EXERCISE DESCRIPTION:
The answer must consist solely of the lines from the one containing "Image resolution: width=488" through the last line of the records below, repeated exactly, with all pictures omitted.

START INFORMATION

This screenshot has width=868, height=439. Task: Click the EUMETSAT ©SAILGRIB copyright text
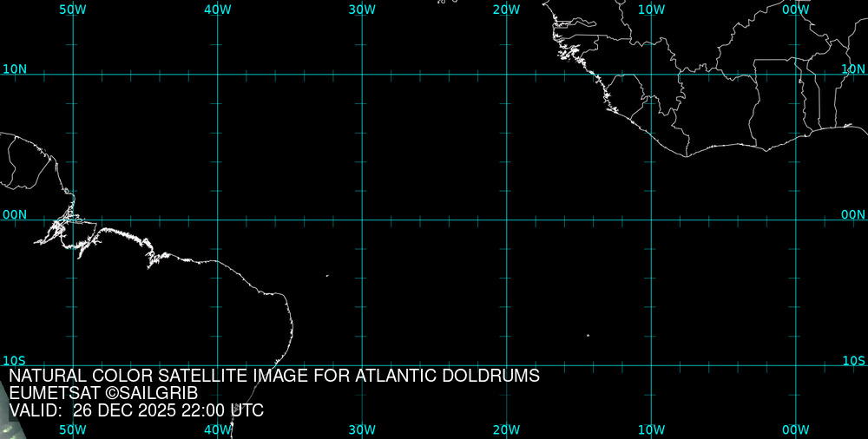tap(103, 393)
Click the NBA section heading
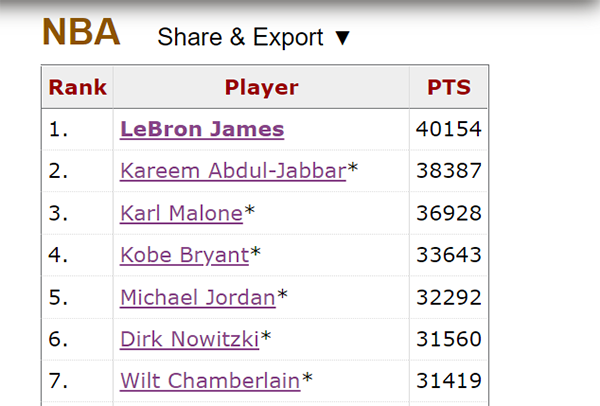Viewport: 600px width, 406px height. coord(81,32)

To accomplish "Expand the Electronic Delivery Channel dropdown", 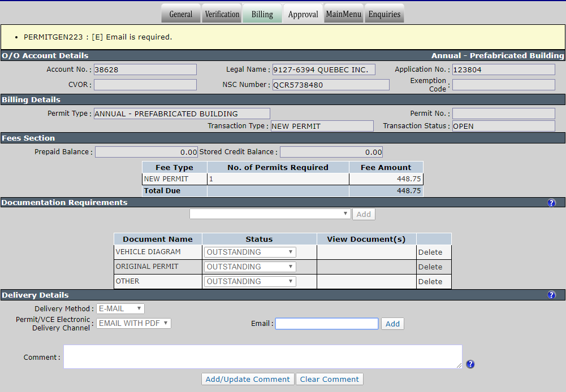I will tap(133, 323).
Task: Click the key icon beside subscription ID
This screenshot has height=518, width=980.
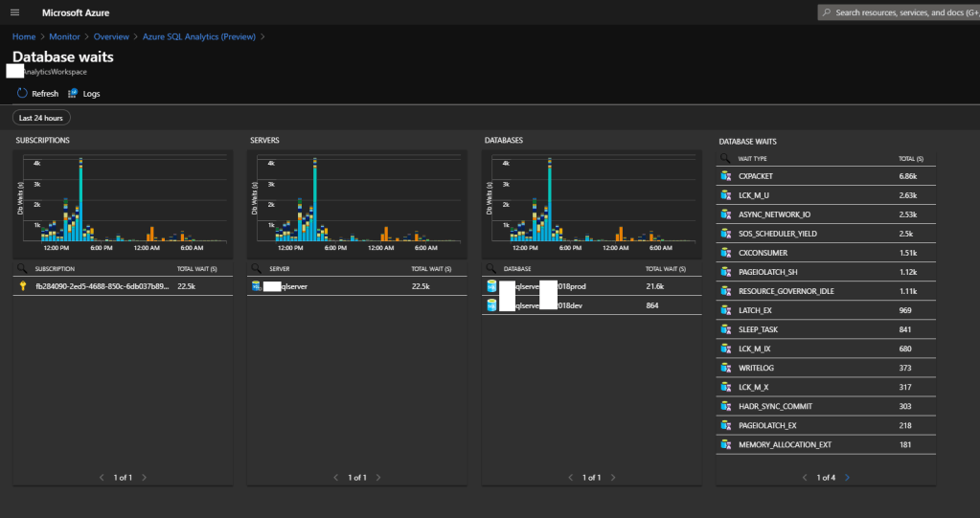Action: [x=22, y=286]
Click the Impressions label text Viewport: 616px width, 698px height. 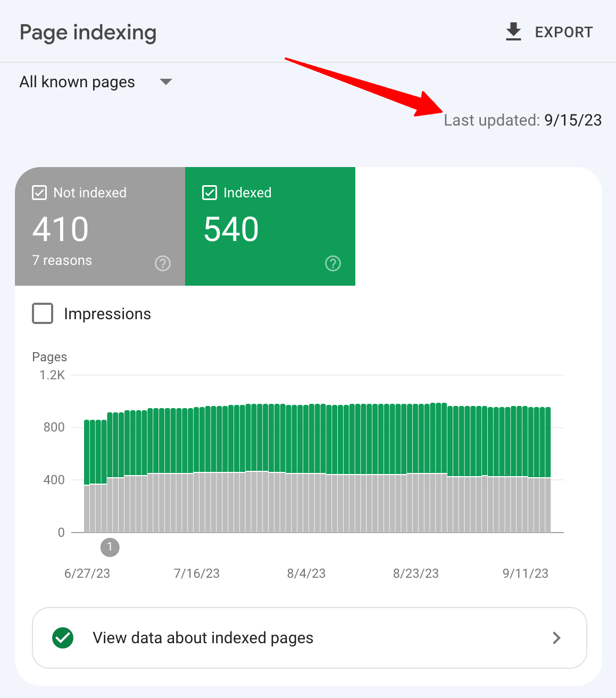(x=107, y=314)

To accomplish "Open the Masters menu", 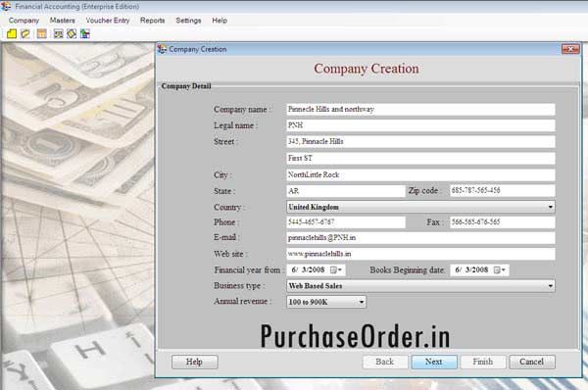I will click(63, 21).
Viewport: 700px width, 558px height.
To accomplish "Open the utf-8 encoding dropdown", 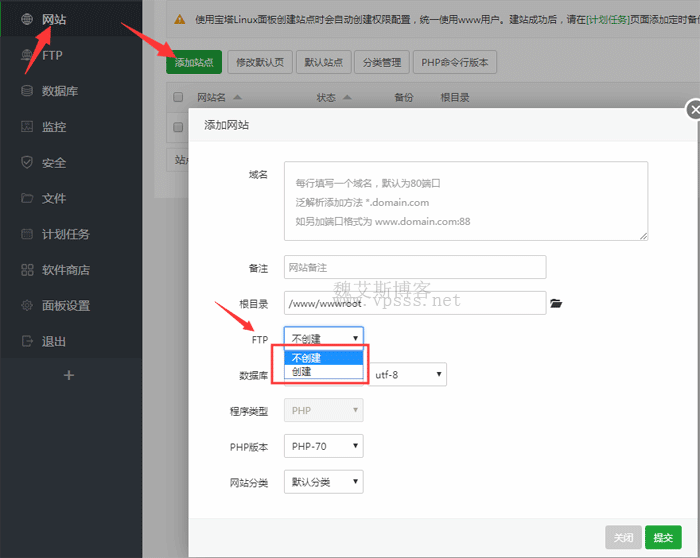I will (x=407, y=375).
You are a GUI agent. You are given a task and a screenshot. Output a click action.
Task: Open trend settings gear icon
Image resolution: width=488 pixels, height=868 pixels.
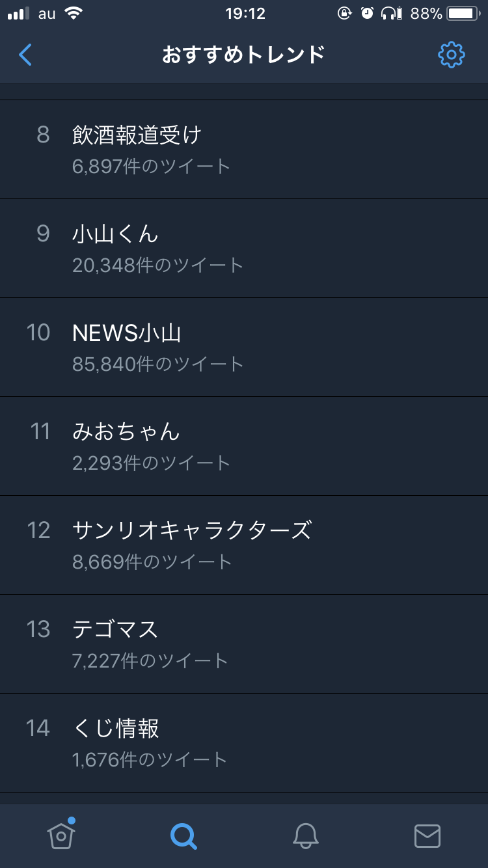[451, 55]
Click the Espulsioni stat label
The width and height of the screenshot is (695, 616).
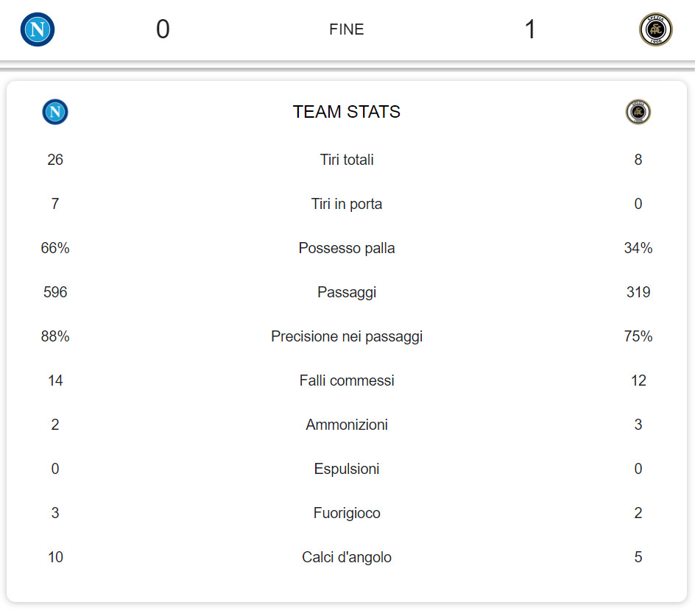click(347, 469)

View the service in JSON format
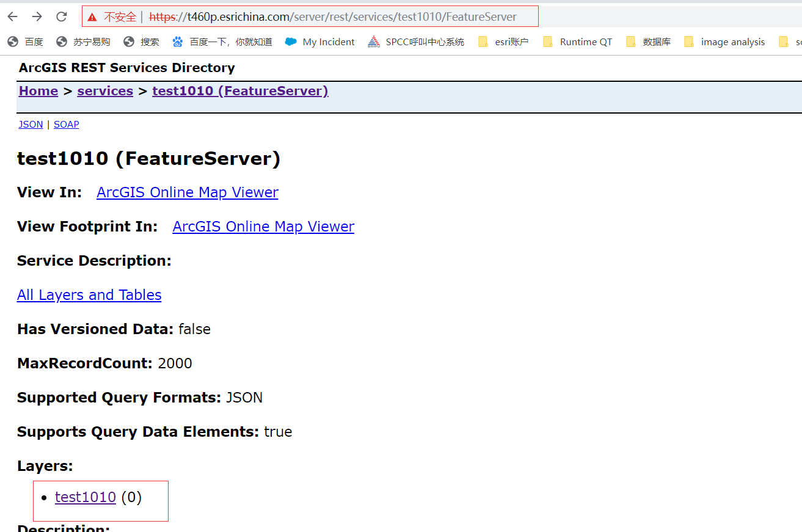tap(31, 124)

END INFORMATION

RESPONSE TO THIS TASK:
Image resolution: width=488 pixels, height=868 pixels.
[451, 55]
Click the Espulsioni stat label
The width and height of the screenshot is (695, 616).
click(347, 469)

View the service in JSON format
tap(31, 124)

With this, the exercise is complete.